Extension of The Protection of Trading Interest Act 1980 to Jersey (FOI)
Extension of The Protection of Trading Interest Act 1980 to Jersey (FOI)Produced by the Freedom of Information office
Authored by States of Jersey and published on 01 December 2015.
Prepared internally, no external costs.
I am seeking information regarding the reasons for the extension of The Protection of Trading Interests Act 1980 to Jersey, which was accomplished by means of The Protection of Trading Interests Act 1980 (Jersey) Order 1983, registered in the Royal Court on 22 April 1983.
I understand that there may have been correspondence between the Governor’s office, the Law Officers Department and the Bailiff’s Chambers in advance of the Order going before the Court for registration. I would be interested to see this correspondence, as well as any other documentation which may be of relevance.
A copy of the information which can be disclosed is below with certain redactions applied. The redacted information is exempt under Article 31 of the Freedom of Information (Jersey) Law 2011.
Download correspondence and documentation in relation to FOI request (size 96kb)
The remainder of the information that you requested is exempt under Article 31 of the Freedom of Information (Jersey) Law 2011 and is, therefore, withheld.
Freedom of Information exemption applied:
Article 31 Advice by the Bailiff, Deputy Bailiff or a Law Officer
Information is qualified exempt information if it is or relates to the provision of advice by the Bailiff, Deputy Bailiff or the Attorney General or the Solicitor General.
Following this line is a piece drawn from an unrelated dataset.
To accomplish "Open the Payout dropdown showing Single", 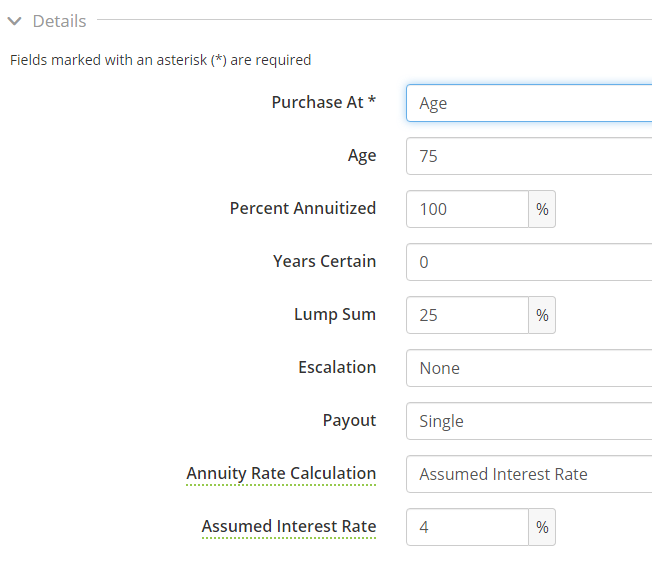I will click(x=529, y=421).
Justification for exemption
The public interest in respect of Article 31 is weighted in favour of maintaining the exemption unless equally strong countervailing public interest arguments favour the disclosure of the information. There is a public interest in transparency and it is desirable for governments to be accountable for the decisions made. However, governments are entitled to seek uninhibited legal advice and ought to be free to either act or disregard the legal advice received. No government should feel compelled to either seek or act on legal advice given and for these reasons the public interest arguments in favour of disclosure are not sufficient to overcome the public interest in maintaining the exemption.